The comparison of: 'Rune kiteshield' (actual name) with 'R!1n!e lritesl.!ield' (uptext viewed name) scores a 46.6(recurring) % match takes an average of 21ms to determine (1000 run test).

The much better comparison of 'Uncut dragonstone' (actual name) with 'Un!cut dragonston!e' (uptext viewed name) scores an 88% match and takes an average of 23ms to determine (1000 run test).


var
arr: array of array of integer;
//always call this with a true (for recursive reset of the array purposes)
function LevenshteinRec(s, t: string; called: boolean): integer;
var
sLen, tLen, cost, a, b, c: integer;
sShort, tShort: string;
begin
sLen:= Length(s);
tLen:= Length(t);
if(sLen<=1)then
Result:= tLen
else if(tLen<=1)then
Result:= sLen
else begin
if(called)then
begin
SetLength(arr, sLen);
for a:= 0 to (sLen-1) do//cost is simply a re-used variable here
begin
SetLength(arr[a], tLen);
for b:= 0 to (tLen-1) do
begin
arr[a][b]:= 0;
end;
end;
end;
if(arr[slen-1][tlen-1] <> 0) then
begin
Result:= arr[slen-1][tlen-1];
Exit;
end;
if(s[sLen-1]=t[tLen-1])then
cost:= 0
else
cost:= 1;
sShort:= s;
SetLength(sShort, (sLen-1));
tShort:= t;
SetLength(tShort, (tLen-1));
a:= LevenshteinRec(sShort, t, false)+1;
b:= LevenshteinRec(s, tShort, false)+1;
c:= LevenshteinRec(sShort, tShort, false)+cost;
Result:= Min(Min(a, b), c);
arr[slen-1][tlen-1]:= Result;
end;
end;

function IsUpTextAcc(upText: String; desiredAcc: extended): boolean;
var
mismatch, len, acc: extended;
begin
mismatch:= LevenshteinRec(upText, GetUpText, true)-1;
len:= length(upText);
acc:= (len-mismatch) / len;
if (acc >= desiredAcc)then
Result:= true;
end;

function WaitUpTextAcc(UpText: String; acc: Extended; Time: integer): boolean;
var
t: integer;
begin
T := GetSystemTime + Time;
while (GetSystemTime < T) do
begin
if (IsUpTextAcc(UpText, acc)) then
begin
Result := True;
Exit;
end;
Wait(20 + Random(20));
end;
end;

Justin
05-25-2013, 10:25 AM
Nice work Kevin, keep it up :)

Olly
05-25-2013, 02:02 PM
http://villavu.com/forum/showthread.php?t=68176&p=932706#post932706 done before, and will be automatically included in srl6, but none of the less nice. :)

Kevin
05-25-2013, 06:53 PM
Wow, it appears every time I think of something cool it's already done ;)

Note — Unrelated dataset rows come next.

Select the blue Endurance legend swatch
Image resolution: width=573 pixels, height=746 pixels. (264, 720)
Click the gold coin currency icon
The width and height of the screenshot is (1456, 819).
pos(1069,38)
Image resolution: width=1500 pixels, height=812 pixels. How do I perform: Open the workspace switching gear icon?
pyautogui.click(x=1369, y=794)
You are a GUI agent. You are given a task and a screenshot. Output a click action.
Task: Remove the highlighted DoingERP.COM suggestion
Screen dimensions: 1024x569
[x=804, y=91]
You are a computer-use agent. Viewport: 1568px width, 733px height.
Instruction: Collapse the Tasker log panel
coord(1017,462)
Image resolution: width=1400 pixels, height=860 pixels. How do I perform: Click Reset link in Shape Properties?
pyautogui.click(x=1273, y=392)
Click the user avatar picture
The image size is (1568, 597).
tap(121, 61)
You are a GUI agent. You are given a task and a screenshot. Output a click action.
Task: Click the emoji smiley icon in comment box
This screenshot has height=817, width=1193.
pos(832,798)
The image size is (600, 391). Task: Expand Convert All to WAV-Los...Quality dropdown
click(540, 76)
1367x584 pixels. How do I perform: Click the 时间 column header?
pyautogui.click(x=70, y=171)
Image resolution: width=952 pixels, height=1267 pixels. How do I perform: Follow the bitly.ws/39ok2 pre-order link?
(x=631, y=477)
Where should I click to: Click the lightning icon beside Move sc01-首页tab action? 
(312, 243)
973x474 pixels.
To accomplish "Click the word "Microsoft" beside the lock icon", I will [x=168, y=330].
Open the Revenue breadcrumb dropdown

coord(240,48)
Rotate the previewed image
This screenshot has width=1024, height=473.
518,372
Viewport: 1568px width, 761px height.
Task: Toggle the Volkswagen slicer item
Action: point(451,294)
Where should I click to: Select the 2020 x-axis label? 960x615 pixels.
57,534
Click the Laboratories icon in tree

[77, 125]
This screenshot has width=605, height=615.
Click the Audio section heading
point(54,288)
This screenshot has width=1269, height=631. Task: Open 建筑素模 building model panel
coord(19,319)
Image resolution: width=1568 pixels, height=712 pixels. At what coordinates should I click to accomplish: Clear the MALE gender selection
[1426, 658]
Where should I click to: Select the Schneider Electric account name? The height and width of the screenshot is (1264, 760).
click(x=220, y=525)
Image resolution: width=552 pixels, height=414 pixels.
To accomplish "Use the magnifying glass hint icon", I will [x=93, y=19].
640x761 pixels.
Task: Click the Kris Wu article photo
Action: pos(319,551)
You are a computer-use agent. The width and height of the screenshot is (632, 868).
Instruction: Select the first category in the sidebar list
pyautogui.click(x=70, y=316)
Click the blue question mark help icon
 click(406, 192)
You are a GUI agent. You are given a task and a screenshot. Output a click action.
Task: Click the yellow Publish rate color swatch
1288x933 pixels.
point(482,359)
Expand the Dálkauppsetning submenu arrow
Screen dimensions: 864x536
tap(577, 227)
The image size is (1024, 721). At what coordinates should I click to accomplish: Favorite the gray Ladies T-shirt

I did some testing on the jaro-winkler implementation and while I admit unfamiliarity with it, it seems to be showing far better match percents than what I would expect. My example of 'Uncut dragonstone' vs 'Un!cut dragonston!e' returns a massive 98% match with the jaro-winker algorithm - and then for a more ridiculous comparison: ('Rune Kiteshield' vs 'Red Dragon') returns a 52.5% match with the jaro-winkler algrotihm, while Levenshtein should return what is equivalent to a 20% match.
I'm gonna go ahead and say since his Levenshtein implementation doesn't use recursion, his is faster; however I think we should be using his Levenshtein (slightly altered to return a % match) instead of his Jaro-Winkler due to how the match percents are being determined. Are there any worries on this far higher than (what I would expect to be) normal matches by using this separate fomula?

senrath
05-25-2013, 07:54 PM
Are there any worries on this far higher than (what I would expect to be) normal matches by using this separate fomula?

As long as it's consistent, I don't think there's a problem. You just have to know what accuracies are good to use. Now, if it's inconsistent then there's a problem.